Warning: Last items in stock!
Amsterdam is an early variety. Ideal for sowing under protection from as early as February. The relatively short roots makes this carrot a must have in shallow soils; and also ideal for baby carrot production. The cylindrical roots are deep orange in colour and have almost no core. Carrots are rich in antioxidants and vitamin A. Roots are delicious raw when they are young and great for cooking too. Approximately 100 days from sowing to full maturity.

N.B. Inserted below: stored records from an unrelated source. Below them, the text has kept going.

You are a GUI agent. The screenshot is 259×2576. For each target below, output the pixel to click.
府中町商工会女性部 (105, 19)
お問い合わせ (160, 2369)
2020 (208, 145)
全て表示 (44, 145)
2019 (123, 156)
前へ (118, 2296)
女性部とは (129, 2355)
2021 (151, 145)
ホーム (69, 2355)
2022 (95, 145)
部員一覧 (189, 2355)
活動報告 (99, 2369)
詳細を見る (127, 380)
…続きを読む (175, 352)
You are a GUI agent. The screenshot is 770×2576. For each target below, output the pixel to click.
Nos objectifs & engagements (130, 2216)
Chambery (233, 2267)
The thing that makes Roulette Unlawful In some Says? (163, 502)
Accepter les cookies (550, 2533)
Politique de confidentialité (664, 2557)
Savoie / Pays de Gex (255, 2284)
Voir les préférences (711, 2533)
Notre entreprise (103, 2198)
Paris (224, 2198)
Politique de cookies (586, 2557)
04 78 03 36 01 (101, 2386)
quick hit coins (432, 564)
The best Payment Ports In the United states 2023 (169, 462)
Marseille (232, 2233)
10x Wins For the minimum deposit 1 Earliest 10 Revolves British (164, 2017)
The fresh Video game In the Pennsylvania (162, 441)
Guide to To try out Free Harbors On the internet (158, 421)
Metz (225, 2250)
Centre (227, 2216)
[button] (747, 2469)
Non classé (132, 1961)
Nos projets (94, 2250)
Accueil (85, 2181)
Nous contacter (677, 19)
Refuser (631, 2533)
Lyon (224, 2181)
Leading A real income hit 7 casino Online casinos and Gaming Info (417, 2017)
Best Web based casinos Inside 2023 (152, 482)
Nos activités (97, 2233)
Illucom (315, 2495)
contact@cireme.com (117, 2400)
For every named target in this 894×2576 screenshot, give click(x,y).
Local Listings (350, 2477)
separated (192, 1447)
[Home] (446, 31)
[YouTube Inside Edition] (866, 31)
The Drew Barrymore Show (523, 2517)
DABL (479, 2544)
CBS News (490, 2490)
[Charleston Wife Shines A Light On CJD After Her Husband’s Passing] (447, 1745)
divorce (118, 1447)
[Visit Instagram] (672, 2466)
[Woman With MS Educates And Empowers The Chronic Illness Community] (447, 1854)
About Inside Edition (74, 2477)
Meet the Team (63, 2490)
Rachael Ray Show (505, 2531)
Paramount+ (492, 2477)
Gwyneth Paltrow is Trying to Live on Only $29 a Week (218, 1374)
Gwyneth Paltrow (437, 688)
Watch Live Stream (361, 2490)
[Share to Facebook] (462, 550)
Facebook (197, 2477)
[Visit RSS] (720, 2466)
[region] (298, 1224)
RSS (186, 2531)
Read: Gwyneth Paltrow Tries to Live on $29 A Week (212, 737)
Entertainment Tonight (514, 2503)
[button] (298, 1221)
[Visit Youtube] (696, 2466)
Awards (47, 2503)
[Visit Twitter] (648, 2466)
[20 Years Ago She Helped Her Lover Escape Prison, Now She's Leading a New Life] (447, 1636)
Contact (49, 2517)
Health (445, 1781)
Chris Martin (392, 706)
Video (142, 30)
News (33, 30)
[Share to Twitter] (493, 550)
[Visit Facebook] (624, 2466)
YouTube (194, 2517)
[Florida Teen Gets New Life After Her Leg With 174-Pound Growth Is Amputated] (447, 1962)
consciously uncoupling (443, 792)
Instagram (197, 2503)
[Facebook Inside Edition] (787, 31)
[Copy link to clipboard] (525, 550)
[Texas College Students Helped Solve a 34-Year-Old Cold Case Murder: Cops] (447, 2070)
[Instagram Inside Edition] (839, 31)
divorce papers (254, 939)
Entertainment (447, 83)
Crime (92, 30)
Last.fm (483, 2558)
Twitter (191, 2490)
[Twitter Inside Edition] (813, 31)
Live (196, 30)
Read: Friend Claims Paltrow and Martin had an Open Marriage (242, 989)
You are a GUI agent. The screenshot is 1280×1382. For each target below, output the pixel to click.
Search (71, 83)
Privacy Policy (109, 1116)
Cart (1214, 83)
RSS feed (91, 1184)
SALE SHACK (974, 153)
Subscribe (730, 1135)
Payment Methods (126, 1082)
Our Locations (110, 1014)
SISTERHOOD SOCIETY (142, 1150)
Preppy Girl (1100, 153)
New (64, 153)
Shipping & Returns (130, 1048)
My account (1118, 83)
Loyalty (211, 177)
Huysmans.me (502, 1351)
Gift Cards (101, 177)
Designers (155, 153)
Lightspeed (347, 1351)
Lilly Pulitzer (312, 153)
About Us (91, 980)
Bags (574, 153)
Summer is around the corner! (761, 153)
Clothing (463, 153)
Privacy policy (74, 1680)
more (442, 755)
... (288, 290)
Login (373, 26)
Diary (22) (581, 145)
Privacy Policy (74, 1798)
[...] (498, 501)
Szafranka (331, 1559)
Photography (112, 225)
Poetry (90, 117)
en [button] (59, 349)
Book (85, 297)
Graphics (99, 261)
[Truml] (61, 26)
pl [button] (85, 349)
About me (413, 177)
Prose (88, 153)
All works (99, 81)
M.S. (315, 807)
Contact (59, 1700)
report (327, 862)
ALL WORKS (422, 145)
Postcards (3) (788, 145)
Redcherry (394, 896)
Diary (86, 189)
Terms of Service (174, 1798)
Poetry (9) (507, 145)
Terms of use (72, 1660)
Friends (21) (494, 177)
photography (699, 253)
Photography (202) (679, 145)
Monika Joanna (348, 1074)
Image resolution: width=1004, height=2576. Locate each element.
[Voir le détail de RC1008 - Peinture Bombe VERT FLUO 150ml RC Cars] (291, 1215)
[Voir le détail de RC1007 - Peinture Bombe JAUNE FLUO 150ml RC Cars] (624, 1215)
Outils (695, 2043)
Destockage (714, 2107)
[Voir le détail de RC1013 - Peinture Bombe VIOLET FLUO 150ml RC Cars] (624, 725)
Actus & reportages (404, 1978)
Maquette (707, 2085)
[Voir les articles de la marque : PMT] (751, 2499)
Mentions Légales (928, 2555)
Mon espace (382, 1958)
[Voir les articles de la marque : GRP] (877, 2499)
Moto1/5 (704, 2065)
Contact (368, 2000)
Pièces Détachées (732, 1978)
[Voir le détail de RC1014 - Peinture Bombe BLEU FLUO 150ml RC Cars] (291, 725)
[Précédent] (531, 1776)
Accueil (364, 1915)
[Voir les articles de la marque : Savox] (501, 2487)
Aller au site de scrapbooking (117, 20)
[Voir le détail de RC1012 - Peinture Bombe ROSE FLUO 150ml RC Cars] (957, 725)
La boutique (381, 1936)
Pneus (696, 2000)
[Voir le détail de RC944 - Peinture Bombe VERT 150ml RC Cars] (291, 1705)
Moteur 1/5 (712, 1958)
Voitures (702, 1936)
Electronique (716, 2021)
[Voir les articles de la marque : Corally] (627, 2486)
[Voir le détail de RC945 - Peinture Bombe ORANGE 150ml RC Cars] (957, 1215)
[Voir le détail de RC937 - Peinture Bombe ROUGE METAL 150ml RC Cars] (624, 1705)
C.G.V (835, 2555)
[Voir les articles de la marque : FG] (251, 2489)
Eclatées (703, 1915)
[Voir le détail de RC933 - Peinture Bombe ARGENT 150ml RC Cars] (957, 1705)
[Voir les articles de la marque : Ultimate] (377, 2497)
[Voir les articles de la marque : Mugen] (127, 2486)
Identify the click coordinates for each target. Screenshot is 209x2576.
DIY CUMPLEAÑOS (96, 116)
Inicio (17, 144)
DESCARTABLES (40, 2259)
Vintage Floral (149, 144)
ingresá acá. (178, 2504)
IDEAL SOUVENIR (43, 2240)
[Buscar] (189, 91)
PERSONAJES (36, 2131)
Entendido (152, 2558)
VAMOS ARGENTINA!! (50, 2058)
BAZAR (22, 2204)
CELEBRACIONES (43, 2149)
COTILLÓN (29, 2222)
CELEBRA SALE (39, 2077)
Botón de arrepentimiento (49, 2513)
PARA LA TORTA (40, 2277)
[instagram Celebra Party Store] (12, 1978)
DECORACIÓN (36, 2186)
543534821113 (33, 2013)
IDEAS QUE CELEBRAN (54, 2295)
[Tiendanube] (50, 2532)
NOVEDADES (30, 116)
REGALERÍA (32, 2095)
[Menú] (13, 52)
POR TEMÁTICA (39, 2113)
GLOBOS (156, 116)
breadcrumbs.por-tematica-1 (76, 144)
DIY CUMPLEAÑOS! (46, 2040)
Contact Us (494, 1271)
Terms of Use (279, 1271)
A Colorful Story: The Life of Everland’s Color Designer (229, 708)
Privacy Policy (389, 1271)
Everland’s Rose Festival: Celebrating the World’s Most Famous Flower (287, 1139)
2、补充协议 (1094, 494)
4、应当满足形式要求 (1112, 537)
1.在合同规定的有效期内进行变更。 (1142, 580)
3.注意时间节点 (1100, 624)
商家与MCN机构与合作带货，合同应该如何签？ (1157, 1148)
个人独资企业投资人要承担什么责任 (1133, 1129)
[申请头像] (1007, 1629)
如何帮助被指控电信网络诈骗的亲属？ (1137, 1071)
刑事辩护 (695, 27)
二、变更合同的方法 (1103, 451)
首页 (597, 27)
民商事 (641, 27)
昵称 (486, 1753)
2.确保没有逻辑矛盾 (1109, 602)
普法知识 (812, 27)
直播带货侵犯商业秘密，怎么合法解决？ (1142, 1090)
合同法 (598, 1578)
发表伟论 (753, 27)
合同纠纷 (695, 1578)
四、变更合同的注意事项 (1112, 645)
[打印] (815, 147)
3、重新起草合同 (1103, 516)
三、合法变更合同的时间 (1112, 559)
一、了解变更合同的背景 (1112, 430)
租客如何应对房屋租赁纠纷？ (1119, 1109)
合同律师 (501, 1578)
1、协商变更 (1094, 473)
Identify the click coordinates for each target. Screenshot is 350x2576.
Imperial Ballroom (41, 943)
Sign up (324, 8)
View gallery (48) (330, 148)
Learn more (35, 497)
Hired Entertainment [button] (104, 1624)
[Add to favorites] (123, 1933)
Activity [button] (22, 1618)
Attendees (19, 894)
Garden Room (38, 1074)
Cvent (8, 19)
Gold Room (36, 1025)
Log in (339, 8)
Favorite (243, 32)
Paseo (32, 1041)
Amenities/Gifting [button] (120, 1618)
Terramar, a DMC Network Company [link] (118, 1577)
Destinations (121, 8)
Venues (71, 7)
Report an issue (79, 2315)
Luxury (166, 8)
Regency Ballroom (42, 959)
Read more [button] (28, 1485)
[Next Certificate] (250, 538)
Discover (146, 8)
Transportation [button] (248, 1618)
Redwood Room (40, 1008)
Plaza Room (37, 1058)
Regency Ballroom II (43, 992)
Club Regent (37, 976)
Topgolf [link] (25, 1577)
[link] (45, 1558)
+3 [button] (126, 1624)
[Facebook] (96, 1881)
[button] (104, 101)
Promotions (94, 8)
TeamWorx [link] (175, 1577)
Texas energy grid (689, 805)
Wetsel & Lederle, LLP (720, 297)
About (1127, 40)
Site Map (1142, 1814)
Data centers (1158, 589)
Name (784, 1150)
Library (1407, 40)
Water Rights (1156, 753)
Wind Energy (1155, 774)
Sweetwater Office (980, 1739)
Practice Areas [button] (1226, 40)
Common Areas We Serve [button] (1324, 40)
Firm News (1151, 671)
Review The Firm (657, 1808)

Carrots are a popular crop for farmers and homeowners alike. They are a relatively easy vegetable to grow and give an excellent yield that can be staggered over the harvest season lasting through the winter months. In addition, carrots are an excellent crop to grow in a variety of spaces, but are especially well suited for growing in small spaces. as they can be planted quite densely making them a great choice for those with small gardens or even balcony gardens.
You can begin sowing your carrot seeds directly into your garden bed beginning in early spring (April and then continue planting carrot seeds every three weeks until the end of July. By doing so you will help to ensure you have a steady supply of carrots right through the winter months.
Prior to planting carrots ensure that your soil is free of any stones or any compacted chunks of soil. By doing soil you will help ensure that your carrots grow nice and long and don’t split in two and grow in “funky shapes”.
Soil for your carrots should be fertile and light in nature. Using an organic fertilizer to refresh your soil will help to increase your yields and produce better carrots. Your garden should be in full sun.
Carrot seeds are very small and therefore should be sown shallowly in the soil. Seeds should be planted just ¼” deep into the soil and be careful to gently mist the soil after planting to water as to ensure that the seeds to not wash away. The newly planted carrot seeds will also need to be kept moist until the seeds begin to germinate. To help with the germination process you may wish to use a row cover.
Thinning carrots, removing smaller and carrots that are growing too close to one another, allows your carrot patch to grow and allows the carrots you choose to remain to receive adequate water, light and nutrients. This important task can be performed as soon as your carrots begin to grow and should continue to be done as they mature. A good rule of thumb is to leave one carrot for every 3cm.
Once your carrots have emerged you want to continue watering whenever the soil dries. Keep your garden weed free so that your crops have less competition for nutrients and water.
Companion Planting and Crop Rotation
Vegetables often perform better when they are planted with a “companion plant”. A companion plant helps to fend off harmful insects, help with fixing nutrients in the soil and overall help with the overall performance of the plant. Carrots perform best when planted with: beans, chives, lettuce, onions, peas, radishes, rosemary, sage and tomatoes. Avoid planting carrots with dill, celery, potatoes and parsnips.
You should also take note not to plant carrots in the same location that you had previous planted a root vegetable the year before such as potatoes. Doing so can encourage damage done by insects such as grubs. Carrots and other root vegetables should follow a crop such as beans or peas.